** Opening INPUT DATA block **

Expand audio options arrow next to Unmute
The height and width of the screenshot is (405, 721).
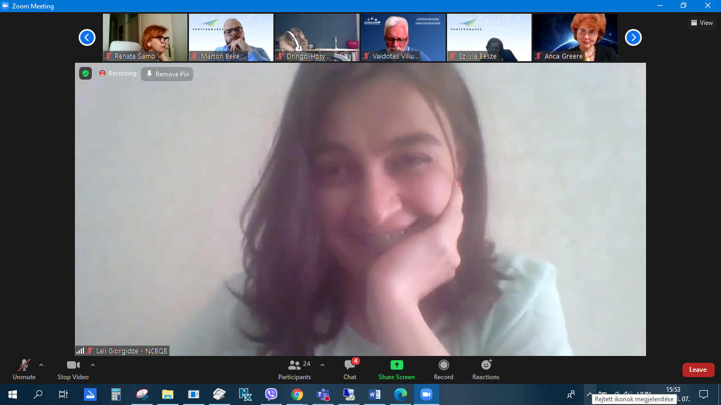point(41,365)
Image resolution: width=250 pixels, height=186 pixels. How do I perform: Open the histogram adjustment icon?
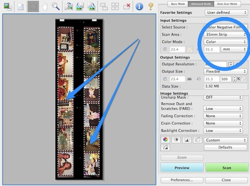(x=187, y=140)
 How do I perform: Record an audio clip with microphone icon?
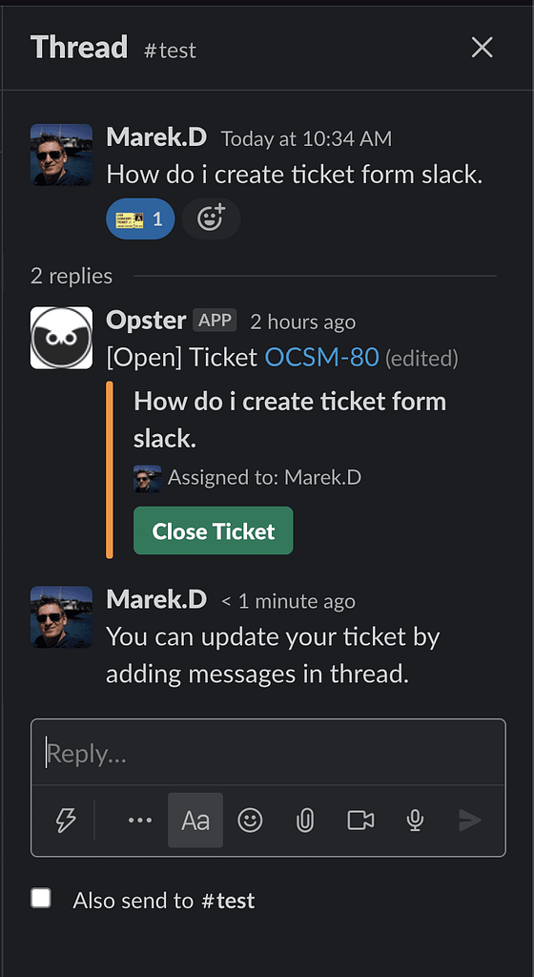pos(415,820)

** Closing INPUT DATA block **

▶ ASSIGNED TASK: Before duplicating the entries above, strip out the pictures and keep the rest exact.

▶ FINISHED TASK:
Expand audio options arrow next to Unmute
The height and width of the screenshot is (405, 721).
point(41,365)
Image resolution: width=250 pixels, height=186 pixels. How do I perform: Open the histogram adjustment icon?
(x=187, y=140)
 How do I perform: Record an audio clip with microphone icon?
pos(415,820)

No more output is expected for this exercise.